Extracted information: Begin
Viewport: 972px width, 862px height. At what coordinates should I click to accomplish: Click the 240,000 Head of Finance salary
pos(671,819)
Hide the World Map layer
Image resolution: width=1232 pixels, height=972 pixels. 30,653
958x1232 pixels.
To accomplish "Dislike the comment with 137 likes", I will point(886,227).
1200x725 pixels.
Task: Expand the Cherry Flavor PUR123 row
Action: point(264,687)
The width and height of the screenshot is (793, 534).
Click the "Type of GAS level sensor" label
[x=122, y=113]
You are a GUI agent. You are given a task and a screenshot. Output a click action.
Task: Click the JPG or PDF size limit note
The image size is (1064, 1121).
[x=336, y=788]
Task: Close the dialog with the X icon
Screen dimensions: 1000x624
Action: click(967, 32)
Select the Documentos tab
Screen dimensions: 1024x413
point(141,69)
Extracted information: End
_Task item_:
Would you output every entry exactly as it was written?

_Task output_:
Viewport: 972px width, 862px height. At what coordinates should I click to accomplish: Click the 240,000 Head of Finance salary
pos(671,819)
Hide the World Map layer
Image resolution: width=1232 pixels, height=972 pixels. 30,653
958x1232 pixels.
To accomplish "Dislike the comment with 137 likes", I will point(886,227).
1200x725 pixels.
Task: Expand the Cherry Flavor PUR123 row
Action: point(264,687)
The width and height of the screenshot is (793, 534).
Click the "Type of GAS level sensor" label
[x=122, y=113]
You are a GUI agent. You are given a task and a screenshot. Output a click action.
Task: Click the JPG or PDF size limit note
The image size is (1064, 1121).
[x=336, y=788]
Task: Close the dialog with the X icon
Screen dimensions: 1000x624
Action: click(967, 32)
Select the Documentos tab
Screen dimensions: 1024x413
point(141,69)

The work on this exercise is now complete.